Тишина дрогнула и рассыпалась на мириады мелких осколков. Где-то за лесом родился низкий утробный гул моторов и лязг железа.
- Танки!- Василий вскочил на ноги. - Ветер с той стороны - значит до них километр, не больше. Вылезут из леса минут через пять. Всё, братцы, кончай перекур. На позиции.
Над деревьями поднималось серое облако пыли. Гул разрастался и ширился, наползал неотвратимо и грозно, словно к людям подбиралось могучее мифическое чудище, безжалостное и равнодушное. Вскоре на окраину леса выполз первый танк.
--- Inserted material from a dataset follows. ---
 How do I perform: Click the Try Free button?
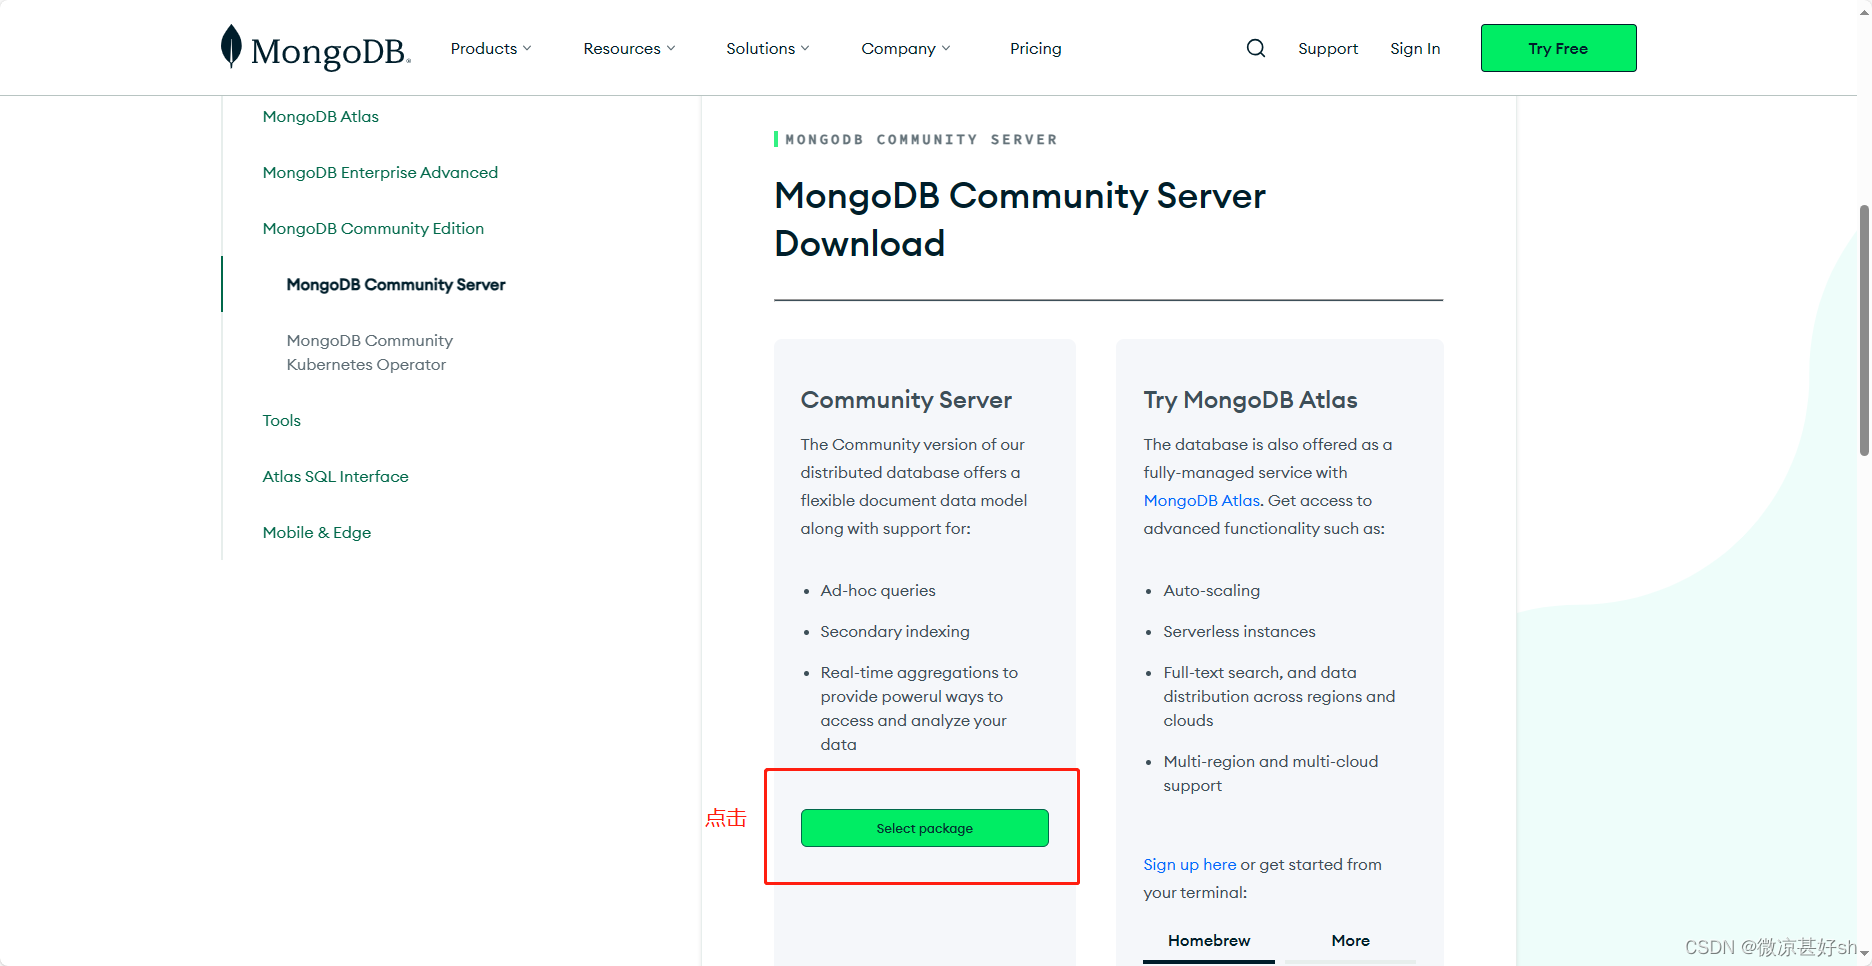click(1558, 47)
- Один, два, три, четыре, - Василий оглянулся на считающего танки Ивана, кажется, так звали помощника пулемётчика. Молодой парень стоял, вытянувшись в полный рост, не сводя глаз от выползающей из леса колонны. Он воевал всего месяц и не мог скрыть подступившего перед боем волнения и страха. Василию это чувство было знакомо. Его испытывали все. Это не был панический страх, заставлявший труса бросать оружие и бежать в тыл без оглядки. Этот страх был недолгим, но успевал родить в душе холод и чувство одиночества. Мир вокруг съёживался в такой маленький объём, что казалось - есть только ты и твой враг. Причём враг не вообще, а конкретный. Вон тот солдат, вон тот танк, вон тот самолет. У каждого свой. Василий знал, что как только начнётся бой, этот страх уйдёт, уступив место холодной злости и расчёту. Бой превратится в опасную, но привычную работу.
Старший пулеметчик, пожилой сержант с иссеченным морщинами лицом и густыми пожелтевшими от курева усами, смотрел, не отрываясь, на колонну и торопливо докуривал папиросу, жадно затягиваясь и пряча огонёк в кулак.
- Не высовывайся, дура, - проворчал он, не оборачиваясь, засекут раньше времени и всё, хана.
Иван послушно присел, но победить любопытство не смог и снова выглянул из окопа.